Site icon R-bloggers

City of Fort Collins Spending Analysis

[This article was first published on R-Projects – Stoltzmaniac, and kindly contributed to R-bloggers]. (You can report issue about the content on this page here)
Want to share your content on R-bloggers? click here if you have a blog, or here if you don't.

Stoltzmaniac is going local in today’s blog post! I dug into the City of Fort Collins open data and published my findings below.

The data was surprisingly clean and laid out in JSON format on Amazon S3. This post shows my exploration of the data along with some observations.


As always, I loaded the required libraries. I also loaded a custom ‘cleaningData.R’ script, which I wrote specifically for this project.

source("cleaningData.R")  
library(ggplot2)  
library(lubridate)  
library(dplyr)  
library(scales)

I created a custom function to fetch, clean, and merge the data (code provided at the end of this post).
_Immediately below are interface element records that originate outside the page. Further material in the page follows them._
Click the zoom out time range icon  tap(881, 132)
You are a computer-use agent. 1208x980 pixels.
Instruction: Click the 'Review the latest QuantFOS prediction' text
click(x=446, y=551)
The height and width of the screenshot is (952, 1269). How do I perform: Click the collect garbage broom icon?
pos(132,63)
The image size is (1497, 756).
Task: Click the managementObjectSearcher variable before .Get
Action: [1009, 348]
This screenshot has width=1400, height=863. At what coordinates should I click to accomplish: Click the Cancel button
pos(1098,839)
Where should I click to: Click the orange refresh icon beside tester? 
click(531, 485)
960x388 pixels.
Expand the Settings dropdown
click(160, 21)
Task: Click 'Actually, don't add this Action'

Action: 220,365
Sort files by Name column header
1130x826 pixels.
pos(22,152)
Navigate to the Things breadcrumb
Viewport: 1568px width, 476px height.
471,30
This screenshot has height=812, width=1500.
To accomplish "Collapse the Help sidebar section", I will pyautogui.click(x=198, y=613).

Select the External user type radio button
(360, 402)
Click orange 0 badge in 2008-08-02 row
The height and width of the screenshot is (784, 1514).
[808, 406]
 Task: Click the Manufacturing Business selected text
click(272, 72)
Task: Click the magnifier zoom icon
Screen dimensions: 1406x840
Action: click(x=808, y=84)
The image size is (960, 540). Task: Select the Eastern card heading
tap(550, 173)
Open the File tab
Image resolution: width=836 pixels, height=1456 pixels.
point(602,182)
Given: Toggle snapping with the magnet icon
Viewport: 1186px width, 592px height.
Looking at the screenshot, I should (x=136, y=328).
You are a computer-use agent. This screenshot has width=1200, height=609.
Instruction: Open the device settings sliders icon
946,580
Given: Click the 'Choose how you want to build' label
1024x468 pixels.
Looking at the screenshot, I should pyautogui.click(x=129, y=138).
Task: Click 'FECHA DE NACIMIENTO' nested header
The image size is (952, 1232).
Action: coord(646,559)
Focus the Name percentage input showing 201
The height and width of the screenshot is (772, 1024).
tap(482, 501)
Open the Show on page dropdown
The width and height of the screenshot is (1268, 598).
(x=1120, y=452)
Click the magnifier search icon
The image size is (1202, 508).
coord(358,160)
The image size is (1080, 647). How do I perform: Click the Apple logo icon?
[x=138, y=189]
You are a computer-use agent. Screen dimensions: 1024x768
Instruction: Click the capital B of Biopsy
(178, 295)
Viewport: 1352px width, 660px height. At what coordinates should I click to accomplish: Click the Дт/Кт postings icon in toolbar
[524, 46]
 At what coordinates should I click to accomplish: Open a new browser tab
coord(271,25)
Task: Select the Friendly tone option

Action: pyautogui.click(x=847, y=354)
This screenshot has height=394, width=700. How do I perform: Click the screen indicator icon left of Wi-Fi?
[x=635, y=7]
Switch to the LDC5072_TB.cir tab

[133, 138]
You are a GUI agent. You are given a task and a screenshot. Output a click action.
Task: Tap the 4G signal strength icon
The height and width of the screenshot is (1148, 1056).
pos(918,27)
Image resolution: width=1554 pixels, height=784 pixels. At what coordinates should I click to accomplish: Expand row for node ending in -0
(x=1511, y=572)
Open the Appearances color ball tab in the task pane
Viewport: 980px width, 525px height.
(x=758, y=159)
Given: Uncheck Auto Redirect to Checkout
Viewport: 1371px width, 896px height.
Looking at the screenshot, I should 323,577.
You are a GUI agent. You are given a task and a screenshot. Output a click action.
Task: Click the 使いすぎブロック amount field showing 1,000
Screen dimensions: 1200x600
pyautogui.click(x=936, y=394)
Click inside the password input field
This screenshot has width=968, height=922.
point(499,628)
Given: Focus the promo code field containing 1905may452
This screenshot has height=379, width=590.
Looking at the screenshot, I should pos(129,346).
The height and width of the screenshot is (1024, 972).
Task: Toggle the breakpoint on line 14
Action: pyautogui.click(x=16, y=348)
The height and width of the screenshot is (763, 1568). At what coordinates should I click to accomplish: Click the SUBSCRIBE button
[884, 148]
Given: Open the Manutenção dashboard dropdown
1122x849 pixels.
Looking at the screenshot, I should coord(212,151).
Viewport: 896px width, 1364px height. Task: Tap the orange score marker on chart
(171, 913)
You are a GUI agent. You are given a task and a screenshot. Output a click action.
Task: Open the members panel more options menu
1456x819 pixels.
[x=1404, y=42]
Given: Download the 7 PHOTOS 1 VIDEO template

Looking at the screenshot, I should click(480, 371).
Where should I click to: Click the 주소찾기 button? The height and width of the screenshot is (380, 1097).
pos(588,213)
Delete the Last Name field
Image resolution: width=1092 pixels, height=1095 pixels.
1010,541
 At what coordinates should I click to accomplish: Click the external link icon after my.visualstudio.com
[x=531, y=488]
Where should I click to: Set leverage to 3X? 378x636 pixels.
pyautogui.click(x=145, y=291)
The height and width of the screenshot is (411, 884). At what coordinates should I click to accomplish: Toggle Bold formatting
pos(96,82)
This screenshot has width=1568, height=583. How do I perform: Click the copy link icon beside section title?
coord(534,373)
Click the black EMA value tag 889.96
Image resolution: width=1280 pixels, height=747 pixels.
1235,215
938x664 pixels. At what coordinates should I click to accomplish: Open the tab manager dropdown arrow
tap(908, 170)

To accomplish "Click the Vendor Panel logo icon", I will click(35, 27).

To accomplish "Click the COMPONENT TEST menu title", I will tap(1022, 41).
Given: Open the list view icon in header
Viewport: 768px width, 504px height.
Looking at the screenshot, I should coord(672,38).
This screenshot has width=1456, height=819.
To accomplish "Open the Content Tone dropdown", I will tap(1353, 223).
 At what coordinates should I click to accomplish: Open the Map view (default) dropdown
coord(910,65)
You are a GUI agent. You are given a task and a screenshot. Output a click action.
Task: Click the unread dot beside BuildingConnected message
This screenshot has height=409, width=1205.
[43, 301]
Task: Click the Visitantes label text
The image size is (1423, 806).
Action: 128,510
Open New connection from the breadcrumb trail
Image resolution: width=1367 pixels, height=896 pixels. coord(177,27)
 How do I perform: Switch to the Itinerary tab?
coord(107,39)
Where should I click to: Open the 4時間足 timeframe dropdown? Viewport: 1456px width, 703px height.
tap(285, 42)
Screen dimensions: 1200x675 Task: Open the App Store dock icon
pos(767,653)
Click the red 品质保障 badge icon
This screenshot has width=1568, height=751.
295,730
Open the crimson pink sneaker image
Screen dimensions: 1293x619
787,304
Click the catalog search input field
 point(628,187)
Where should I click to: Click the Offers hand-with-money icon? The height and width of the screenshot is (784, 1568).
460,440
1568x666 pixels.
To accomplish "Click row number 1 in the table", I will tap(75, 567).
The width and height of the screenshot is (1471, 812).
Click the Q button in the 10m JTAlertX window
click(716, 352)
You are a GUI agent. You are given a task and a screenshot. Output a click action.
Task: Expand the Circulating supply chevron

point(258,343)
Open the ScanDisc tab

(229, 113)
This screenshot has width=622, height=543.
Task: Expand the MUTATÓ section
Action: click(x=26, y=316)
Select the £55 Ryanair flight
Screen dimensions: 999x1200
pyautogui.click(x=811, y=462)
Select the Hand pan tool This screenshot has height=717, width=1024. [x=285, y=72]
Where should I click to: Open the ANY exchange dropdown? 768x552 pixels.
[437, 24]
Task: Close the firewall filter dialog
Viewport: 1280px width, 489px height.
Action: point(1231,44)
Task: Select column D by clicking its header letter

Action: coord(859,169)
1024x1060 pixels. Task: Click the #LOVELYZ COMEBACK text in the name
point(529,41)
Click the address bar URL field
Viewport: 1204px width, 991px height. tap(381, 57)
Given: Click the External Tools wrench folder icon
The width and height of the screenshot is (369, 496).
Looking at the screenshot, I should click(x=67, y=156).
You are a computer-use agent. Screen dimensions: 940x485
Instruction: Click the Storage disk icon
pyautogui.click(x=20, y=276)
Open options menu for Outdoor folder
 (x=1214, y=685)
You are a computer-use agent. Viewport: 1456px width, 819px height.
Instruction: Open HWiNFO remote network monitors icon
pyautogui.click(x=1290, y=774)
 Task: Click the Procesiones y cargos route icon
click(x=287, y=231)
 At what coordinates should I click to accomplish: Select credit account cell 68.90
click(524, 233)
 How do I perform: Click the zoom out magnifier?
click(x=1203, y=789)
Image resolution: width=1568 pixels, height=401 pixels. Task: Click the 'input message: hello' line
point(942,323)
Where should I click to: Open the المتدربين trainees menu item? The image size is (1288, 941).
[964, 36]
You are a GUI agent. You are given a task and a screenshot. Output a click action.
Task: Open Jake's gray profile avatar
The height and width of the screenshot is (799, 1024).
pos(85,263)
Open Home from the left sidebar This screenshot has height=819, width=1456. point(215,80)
I also created columns to help with the time series analysis.

The data is from The City of Fort Collins Website

data = fetchAndCleanData()  
data$year = year(data$gldate)  
data$month = month(data$gldate,label=TRUE)  
data$day = day(data$gldate)  
data$dayOfWeek = wday(data$gldate,label=TRUE)

When are vendors being paid by the City of Fort Collins?

p = ggplot(data, aes(day, fill = factor(year)))

p + geom_bar(position='dodge') +  
  scale_y_continuous(name="Daily Payments",
                     labels = comma) +
  ggtitle('Fig 1. Payments by Day of Month') + 
  scale_fill_discrete(name = "Year")

p = ggplot(data, aes(day, fill = month))  
p + geom_density(alpha = 0.5) +  
  scale_y_continuous(name="% of Payments by Day of Month",
                     labels = percent) +
  ggtitle('Fig 2. Payments by Day of Month')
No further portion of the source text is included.